LombokPost - Hujan lebat disertai angin kencang yang melanda Lombok Timur (Lotim) sejak tiga hari ini, mengakibatkan puluhan Desa di Lotim terdampak bencana alam, mulai banjir, tanah Longsor hingga pohon tumbang. Namun kecamatan yang paling parah ialah Kecamatan Jerowaru.
"Dari hasil pendataan kami, hampir 15 desa di Kecamatan Jerowaru terdampak banjir. Namun kondisi mereka berbeda-beda," terang Camat Jerowaru Sirah dikonfirmasi Lombok post, Rabu (25/2).
Sirah menyebut dari 15 desa itu, ada delapan Desa yang cukup parah. Yakni Desa Ekas Buana, Desa Seriwe, Pandan Wangi, Suka Damai, Wakan, Desa Sukaraja, Desa Kuang Rundun dan Desa Pemongkong.
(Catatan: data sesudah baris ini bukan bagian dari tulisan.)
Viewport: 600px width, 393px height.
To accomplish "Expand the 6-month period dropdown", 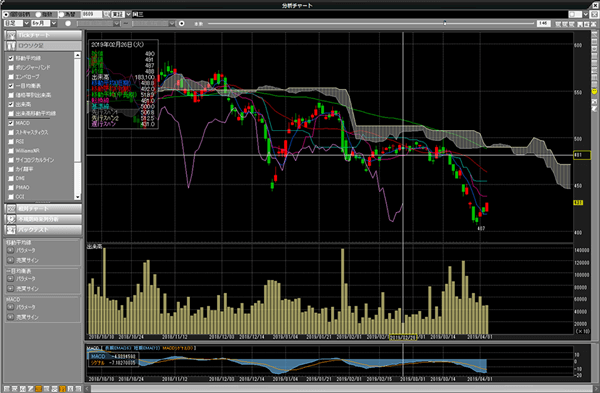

Pada Selasa malam, kondisi banjir di delapan desa itu disebut mulai surut di beberapa Desa. Namun hujan yang kembali turun hari ini, dikawatirkan akan kembali merendam rumah warga.
"Ada yang memang sudah surut, ada juga masih terendam seperti di Dusun Sungkun, Desa Ekas Buana, air masih tetap bertahan. Tapi saat ini sedang hujan deras. Kemungkinan akan kembali seperti semula," imbuhnya.
Pihaknya telah berkoordinasi dengan Badan Penanggulangan Bencana Daerah (BPBD) Lotim untuk menyedot air di pemukiman warga, khususnya di Dusun Sungkun. Namun hujan lebat yang masih terjadi, membuat banjir semakin besar.
Selain merendam ratusan rumah warga, banjir tersebut juga mengakibatkan empat sekolah kecamatan Jerowaru terendam banjir yakni SDN 4 Pandan Wangi, SDN 2 Sukaraja, SDN 2 Suka Damai dan SDN 3 Seriwe. Aktivitas belajar mengajar di empat sekolah tersebut sementara waktu belum bisa dilakukan.
"Rumah warga yang terdampak masih sedang dilakukan pendataan di masing-masing desa. Di Desa Ekas Buana yang terdampak 400 KK, Suka Damai itu sekitar 20 KK dan Seriwe 70 rumah, itu saja yang sudah melaporkan," jelas Sirah.
Sejumlah warga saat ini mengungsi ke rumah warga atau tetangga yang masih aman. Warga saat ini membutuhkan makanan siap saji dan air minum, terlebih saat ini kondisi warga sedang puasa.
Sementara itu, Kepala Desa Suka Damai Hilmanul Hakim menyampaikan bahwa jumlah rumah warga yang terdampak 20 KK dan Satu sekolah juga terendam. Kondisi banjir diakui mulai surut. Hanya saja dikawatirkan bendungan yang ada di desa tersebut akan meluap. Mengingat hujan lebat hingga hari ini masih terus terjadi.
"Kemarin kami turun cek kondisi bendungan, dan kondisinya sangat menghawatirkan. Sehingga warga yang tinggal di bawah bendungan kami minta mengungsi ke rumah saudara mereka," jelasnya.
Sementara itu, Kepala Dinas Pendidikan dan Kebudayaan (Dikbud) Lotim M Nurul Wathoni menyampaikan jumlah SD yang terdampak banjir akibat hujan lebat tiga hari ini sebanyak lima sekolah. Empat Sekolah di Kecamatan Jerowaru dan satu sekolah di Kecamatan Labuhan Haji.
"Kami sudah meminta sekolah-sekolah yang terdampak banjir maupun tergenang itu untuk belajar dari rumah. Karena kondisi cuaca buruk sampai saat ini masih terus terjadi. Ini untuk mengantisipasi hal-hal yang terjadi kepada anak-anak," katanya.
Kabid Kedaruratan BPBD Lotim Hadi Jayari menambahkan akibat cuaca buruk beberapa hari ini mengakibatkan puluhan Desa terendam banjir, pohon tumbang hingga tanah longsor dan satu anak hanyut terseret arus.
“Di Kecamatan Jerowaru ada lima desa, Keruak Satu desa, Sakra Timur satu desa yang terdampak banjir. Kemudian pohon tumbang ada tiga kejadian dan longsor satu kejadian di Desa Rempung, Kecamatan Pringgasela,” jelasnya.